Provided records:
===

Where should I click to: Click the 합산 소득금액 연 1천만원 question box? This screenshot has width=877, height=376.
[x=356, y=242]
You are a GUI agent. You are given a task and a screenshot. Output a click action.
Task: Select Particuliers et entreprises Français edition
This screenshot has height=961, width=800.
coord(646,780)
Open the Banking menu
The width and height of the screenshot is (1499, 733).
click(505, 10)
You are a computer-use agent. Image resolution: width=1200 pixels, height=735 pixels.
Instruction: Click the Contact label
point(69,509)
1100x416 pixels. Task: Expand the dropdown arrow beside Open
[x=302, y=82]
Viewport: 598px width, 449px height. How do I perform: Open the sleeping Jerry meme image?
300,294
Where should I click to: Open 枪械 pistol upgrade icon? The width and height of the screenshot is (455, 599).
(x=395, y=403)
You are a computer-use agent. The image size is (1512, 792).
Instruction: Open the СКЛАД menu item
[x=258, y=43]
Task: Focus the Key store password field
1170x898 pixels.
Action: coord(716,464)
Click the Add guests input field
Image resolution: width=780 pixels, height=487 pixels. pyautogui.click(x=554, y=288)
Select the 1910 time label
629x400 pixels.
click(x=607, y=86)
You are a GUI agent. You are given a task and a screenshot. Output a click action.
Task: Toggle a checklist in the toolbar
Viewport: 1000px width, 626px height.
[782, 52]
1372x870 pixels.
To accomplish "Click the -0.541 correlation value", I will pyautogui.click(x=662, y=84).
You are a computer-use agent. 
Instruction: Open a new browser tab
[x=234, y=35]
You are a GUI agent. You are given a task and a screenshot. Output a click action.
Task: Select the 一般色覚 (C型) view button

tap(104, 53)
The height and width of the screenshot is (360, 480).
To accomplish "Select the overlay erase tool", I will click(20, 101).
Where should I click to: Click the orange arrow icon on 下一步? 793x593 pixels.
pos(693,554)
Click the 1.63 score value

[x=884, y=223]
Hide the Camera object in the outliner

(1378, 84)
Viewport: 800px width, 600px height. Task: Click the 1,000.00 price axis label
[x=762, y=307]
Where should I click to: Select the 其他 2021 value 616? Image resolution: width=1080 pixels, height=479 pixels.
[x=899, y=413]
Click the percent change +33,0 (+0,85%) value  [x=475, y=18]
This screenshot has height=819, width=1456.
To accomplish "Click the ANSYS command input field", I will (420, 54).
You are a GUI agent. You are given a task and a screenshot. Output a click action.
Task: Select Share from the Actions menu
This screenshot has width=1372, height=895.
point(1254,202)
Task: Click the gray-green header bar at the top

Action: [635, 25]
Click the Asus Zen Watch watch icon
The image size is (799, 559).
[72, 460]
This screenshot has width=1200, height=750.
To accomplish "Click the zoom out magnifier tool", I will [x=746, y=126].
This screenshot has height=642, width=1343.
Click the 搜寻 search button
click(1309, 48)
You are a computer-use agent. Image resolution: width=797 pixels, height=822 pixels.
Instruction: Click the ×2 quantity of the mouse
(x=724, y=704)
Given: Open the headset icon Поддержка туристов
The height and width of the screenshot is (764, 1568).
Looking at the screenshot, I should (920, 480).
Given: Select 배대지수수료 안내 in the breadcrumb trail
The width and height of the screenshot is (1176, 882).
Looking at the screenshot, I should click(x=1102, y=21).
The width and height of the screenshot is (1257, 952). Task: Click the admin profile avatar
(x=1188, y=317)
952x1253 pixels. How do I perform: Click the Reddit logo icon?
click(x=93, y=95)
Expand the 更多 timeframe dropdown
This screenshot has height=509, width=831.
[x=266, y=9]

===

Your objective:
Copy over exactly the lines above from the one with "Expand the 更多 timeframe dropdown" to the last, both included, and no others.

Output:
Expand the 更多 timeframe dropdown
This screenshot has height=509, width=831.
[x=266, y=9]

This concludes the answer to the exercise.